Written request:
Report only the number of lines in the data below that contain the string "what", counting only case-sensitive matches.

Text and element pointing records

Begin

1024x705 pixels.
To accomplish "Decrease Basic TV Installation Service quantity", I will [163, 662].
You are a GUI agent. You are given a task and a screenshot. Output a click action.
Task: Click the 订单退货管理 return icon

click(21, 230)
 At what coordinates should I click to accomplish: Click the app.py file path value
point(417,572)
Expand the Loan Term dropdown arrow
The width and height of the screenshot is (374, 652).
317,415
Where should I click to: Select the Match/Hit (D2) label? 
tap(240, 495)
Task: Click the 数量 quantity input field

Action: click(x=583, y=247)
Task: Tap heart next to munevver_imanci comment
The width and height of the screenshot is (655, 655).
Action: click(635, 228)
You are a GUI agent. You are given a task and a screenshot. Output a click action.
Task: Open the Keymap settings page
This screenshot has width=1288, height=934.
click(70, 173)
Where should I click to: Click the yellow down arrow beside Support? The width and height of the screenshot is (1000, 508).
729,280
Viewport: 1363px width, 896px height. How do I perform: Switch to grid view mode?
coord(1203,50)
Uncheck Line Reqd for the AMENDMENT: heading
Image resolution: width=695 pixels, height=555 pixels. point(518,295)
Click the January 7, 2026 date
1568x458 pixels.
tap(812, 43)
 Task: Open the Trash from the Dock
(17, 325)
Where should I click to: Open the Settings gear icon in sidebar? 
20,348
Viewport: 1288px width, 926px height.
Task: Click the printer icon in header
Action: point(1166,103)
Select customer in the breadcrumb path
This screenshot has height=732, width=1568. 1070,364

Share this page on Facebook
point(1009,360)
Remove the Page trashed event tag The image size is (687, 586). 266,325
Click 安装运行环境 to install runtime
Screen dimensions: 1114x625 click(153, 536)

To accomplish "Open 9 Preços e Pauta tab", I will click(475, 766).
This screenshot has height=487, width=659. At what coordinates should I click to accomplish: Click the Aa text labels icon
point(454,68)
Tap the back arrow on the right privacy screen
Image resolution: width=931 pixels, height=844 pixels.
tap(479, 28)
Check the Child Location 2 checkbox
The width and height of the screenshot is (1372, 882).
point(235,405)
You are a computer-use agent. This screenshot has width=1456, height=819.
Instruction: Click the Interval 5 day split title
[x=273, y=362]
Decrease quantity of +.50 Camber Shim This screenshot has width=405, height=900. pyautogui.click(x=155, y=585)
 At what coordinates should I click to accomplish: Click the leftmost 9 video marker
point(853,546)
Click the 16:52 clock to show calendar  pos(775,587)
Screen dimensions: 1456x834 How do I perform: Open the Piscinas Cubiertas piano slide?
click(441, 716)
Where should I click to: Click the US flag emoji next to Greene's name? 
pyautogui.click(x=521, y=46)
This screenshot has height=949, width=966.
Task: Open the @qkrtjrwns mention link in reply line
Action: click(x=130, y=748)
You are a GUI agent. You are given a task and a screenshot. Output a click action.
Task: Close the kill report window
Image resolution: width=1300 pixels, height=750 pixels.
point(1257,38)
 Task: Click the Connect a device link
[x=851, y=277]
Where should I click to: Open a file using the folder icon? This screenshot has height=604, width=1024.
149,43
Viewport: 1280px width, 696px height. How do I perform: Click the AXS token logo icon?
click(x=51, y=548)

End

Output:
3